Grieving for his dead brother, Xbalanque summoned the animals of the jungle and asked them to bring their favorite food. Many animals brought leaves or grubs or worthless carrion, but the coati brought a calabash gourd, which Xbalanque then fashioned into a surrogate head for his brother. During the ballgame, he managed to exchange the fake head for the real one and the brothers ultimately went on to win the tournament.
Enraged by the loss, the Xibalbans constructed a great oven in which they immolated the meddlesome twins. The deities of hell then ground the twins’ burned bones to dust and threw them in a river. However Xbalanque and Hunahpu were again one step ahead. They magically regenerated as a pair of catfish which gradually changed into boys. Amazed by this miracle, and not recognizing the now-transformed twins, the Xibalbans hired the orphans as magical entertainers. The twins performed increasingly spectacular magical miracles for the Xibalbans. They transformed into animals and burned buildings only to restore them perfectly unburned. Finally the two magicians were called to appear before One Death and Seven Death, the ranking rulers of Xibalba. The twins performed a spectacular magic show which culminated with Xbalanque sacrificing Hunahpu, only to have the latter emerge more powerful and vigorous then before. One Death and Seven Death applauded and demanded the twins put them through the same transformation. Naturally the twins sacrificed the rulers of Xibalba, but they did not restore them to life. They then revealed their true identities and began to slaughter their former tormentors. The forces of Xibalba surrendered utterly and begged for mercy.

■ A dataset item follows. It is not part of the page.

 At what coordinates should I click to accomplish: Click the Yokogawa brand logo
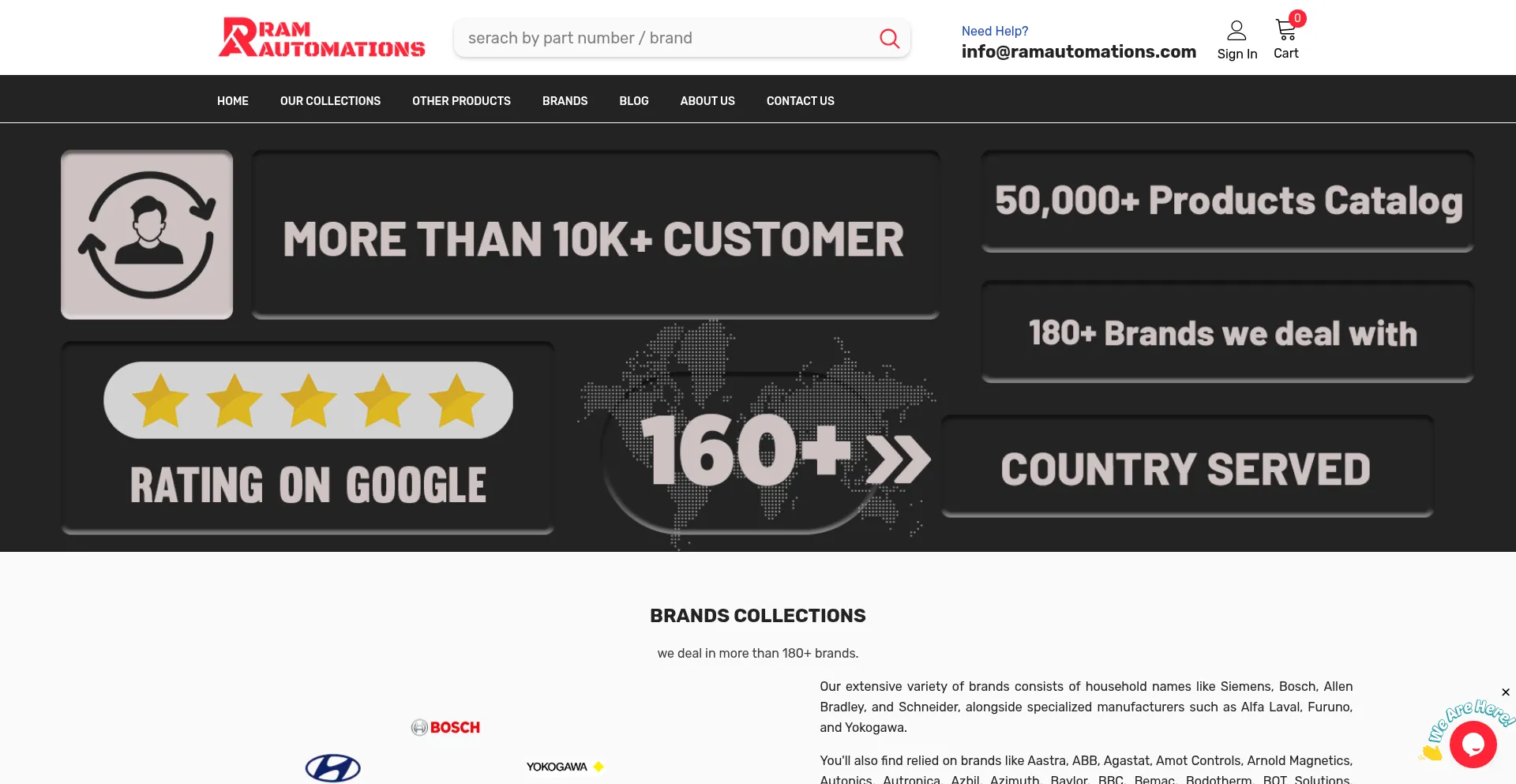coord(565,767)
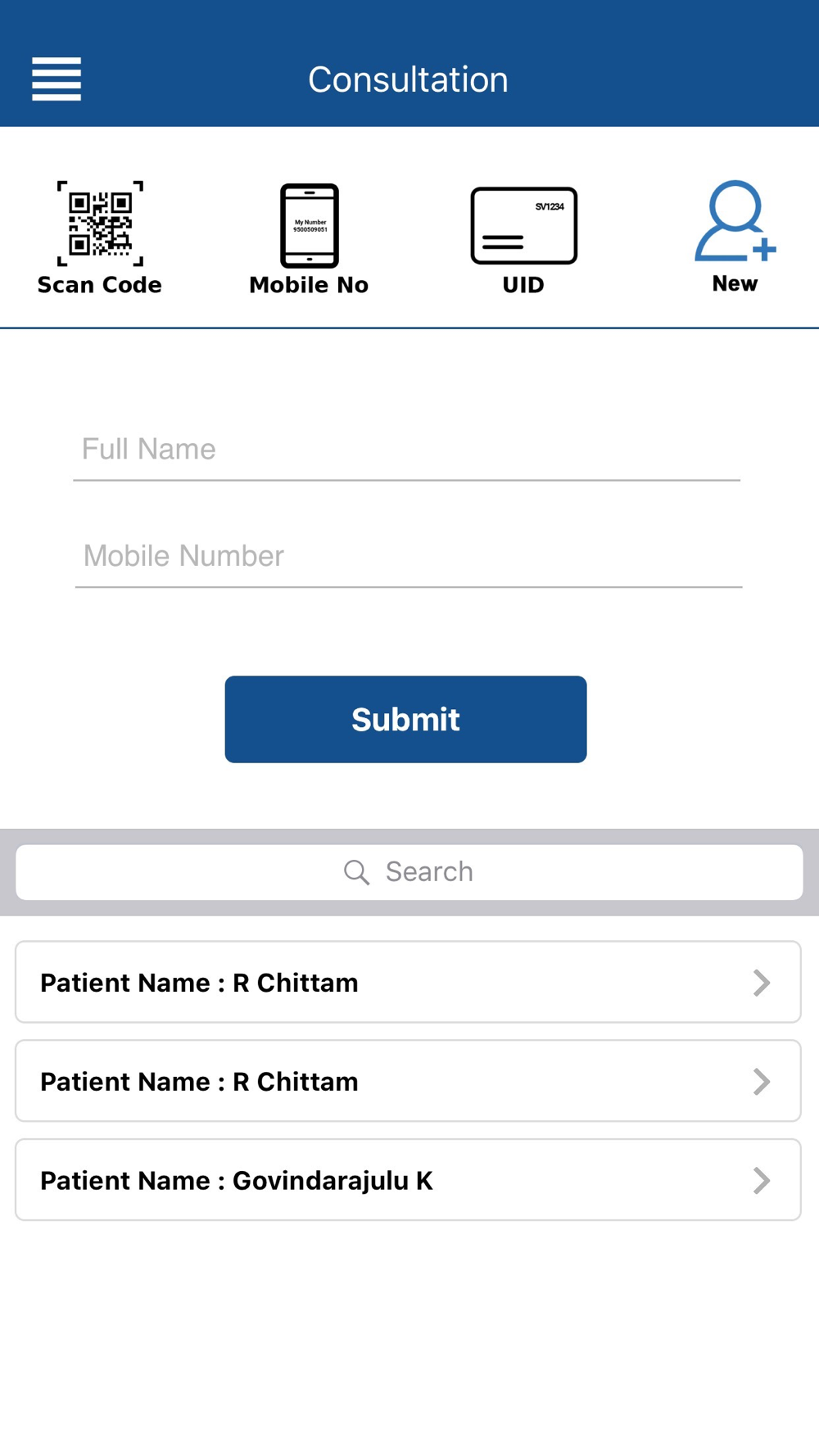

The story ends with the twins granting clemency to the surviving gods of hell on the condition that the world of life no longer need worship them or present offerings to the underworld. The brothers then dug up their father’s remains and pieced them together. But their magical skills could not bring him fully back to life. Maimed and broken, he was left on the ball court where they found him. Some say he became maize and gave life to the world. Others say he became the fragile hope which lingers for all things lost and dead.
The brothers then left the underworld, but as they ascended to the world of the living, they found that it had become somehow diminished to them. Their mighty magical transformations had put the affairs of life behind them. The two kept climbing and transcended the world entirely. They are still visible as the sun and the moon. Their story is the Mayan story of the creation and how life was redeemed—at least for a time—from the greedy deities of the underworld.